According to the last report from Vade Secure, almost 80% of these phishing emails are sent on a weekday and Tuesday and Wednesday are the preferred days to mount an attack. You can relax (a little) at the weekend.

The Microsoft brand has a clear advantage in terms of phishing attacks. "During the last quarter," the researchers report, "our artificial intelligence engine detected the incredible figure of 20,217 single Microsoft phishing URL, for an average of over 222 per day. "And we've seen more reports over the past few days about new techniques for impersonating Microsoft and scam credentials, including one that created 404 custom pages to add a new twist to attack.

There are now more than 180 million Office 365 business users: it's a playground for attacks. And once an attacker steals your Office 365 credentials, the entire world of a Microsoft user account opens. Email accounts are one thing, but cloud storage units offer even richer withdrawals and it's all there for the take.

PayPal has the second place. And I guess most people who read this have received PayPal phishing messages at some point. Stealing the credentials of PayPal is a gold mine. An intelligent data collection plan is not necessary: ​​once entered into an account, the attackers have "an immediate refund for the phishers". And with the approach of 300 million active users, once again the field of play is vast.

Facebook comes in third place, with an annual growth in phishing attacks that exploits the brand reaching an incredible 176%. Big tech, financial institutions and social media are the real danger e-mails and occupy the first three slots. Social media in general is seeing the fastest growth in phishing attacks and we will all see campaigns.

Once again, as with Microsoft, Facebook-branded attacks go beyond first-level access. Login credentials for Facebook can now be used to access a wide range of third-party sites and services. And, as always, once you're inside, you're there.

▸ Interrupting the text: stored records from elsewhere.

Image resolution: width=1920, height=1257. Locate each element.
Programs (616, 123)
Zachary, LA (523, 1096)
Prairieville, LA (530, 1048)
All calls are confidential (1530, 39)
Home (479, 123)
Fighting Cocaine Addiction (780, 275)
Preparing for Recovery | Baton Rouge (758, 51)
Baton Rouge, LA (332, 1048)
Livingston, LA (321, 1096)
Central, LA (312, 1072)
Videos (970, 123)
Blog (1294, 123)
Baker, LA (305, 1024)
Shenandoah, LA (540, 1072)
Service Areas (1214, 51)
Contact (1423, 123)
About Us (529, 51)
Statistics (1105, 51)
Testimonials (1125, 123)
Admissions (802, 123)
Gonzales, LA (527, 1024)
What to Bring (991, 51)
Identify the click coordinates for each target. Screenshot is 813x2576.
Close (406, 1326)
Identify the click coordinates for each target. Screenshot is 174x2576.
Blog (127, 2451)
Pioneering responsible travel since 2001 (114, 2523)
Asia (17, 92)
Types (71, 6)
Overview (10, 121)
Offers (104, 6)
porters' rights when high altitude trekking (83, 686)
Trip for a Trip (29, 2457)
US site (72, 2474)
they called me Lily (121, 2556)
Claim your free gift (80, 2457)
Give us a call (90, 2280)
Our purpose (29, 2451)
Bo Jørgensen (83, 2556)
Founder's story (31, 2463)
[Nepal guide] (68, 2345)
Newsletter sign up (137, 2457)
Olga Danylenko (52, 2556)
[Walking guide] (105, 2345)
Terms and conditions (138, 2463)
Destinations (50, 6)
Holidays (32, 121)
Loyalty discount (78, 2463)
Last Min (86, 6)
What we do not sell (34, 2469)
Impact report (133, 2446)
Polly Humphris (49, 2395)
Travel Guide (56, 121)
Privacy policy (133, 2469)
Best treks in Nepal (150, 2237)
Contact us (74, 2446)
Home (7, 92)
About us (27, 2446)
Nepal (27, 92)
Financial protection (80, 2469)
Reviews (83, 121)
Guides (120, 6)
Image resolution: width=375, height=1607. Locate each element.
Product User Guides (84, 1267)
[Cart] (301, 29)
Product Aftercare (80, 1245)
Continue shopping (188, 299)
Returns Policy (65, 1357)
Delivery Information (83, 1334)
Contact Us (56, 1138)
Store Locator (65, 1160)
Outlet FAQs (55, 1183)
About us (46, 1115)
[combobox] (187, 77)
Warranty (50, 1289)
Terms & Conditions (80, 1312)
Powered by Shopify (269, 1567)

The complete list of the top 10 is here:

  1. Microsoft
  2. PayPal
  3. Facebook
  4. Netflix
  5. Bank of America
  6. Apple
  7. CIBC
  8. Amazon
  9. DHL
  10. DocuSign

The Vade Secure team highlighted the growth of Amazon-branded phishing attacks for a special mention. Year-on-year growth has been a surprising 411% and you will probably remember the attacks targeted at Amazon Prime Day as an example of phishing hiding behind events to introduce a certain level of plausibility in an attack.

As always, the usual advice applies. Do not follow the e-mail links to reset the security settings. Access apps and sites normally and follow the instructions for the security pages. Those pages are reported, they are not difficult to find. Soon you will know if it is a problem. Look at the domain names, make sure they look like what you'd expect.

And, even more critically, use common sense. Is this the type of email you would expect to receive? Otherwise, it is almost certainly a phishing attack or malware of some kind.

LEAVE A REPLY

Please enter your comment!
Please enter your name here

This site uses Akismet to reduce spam. Learn how your comment data is processed.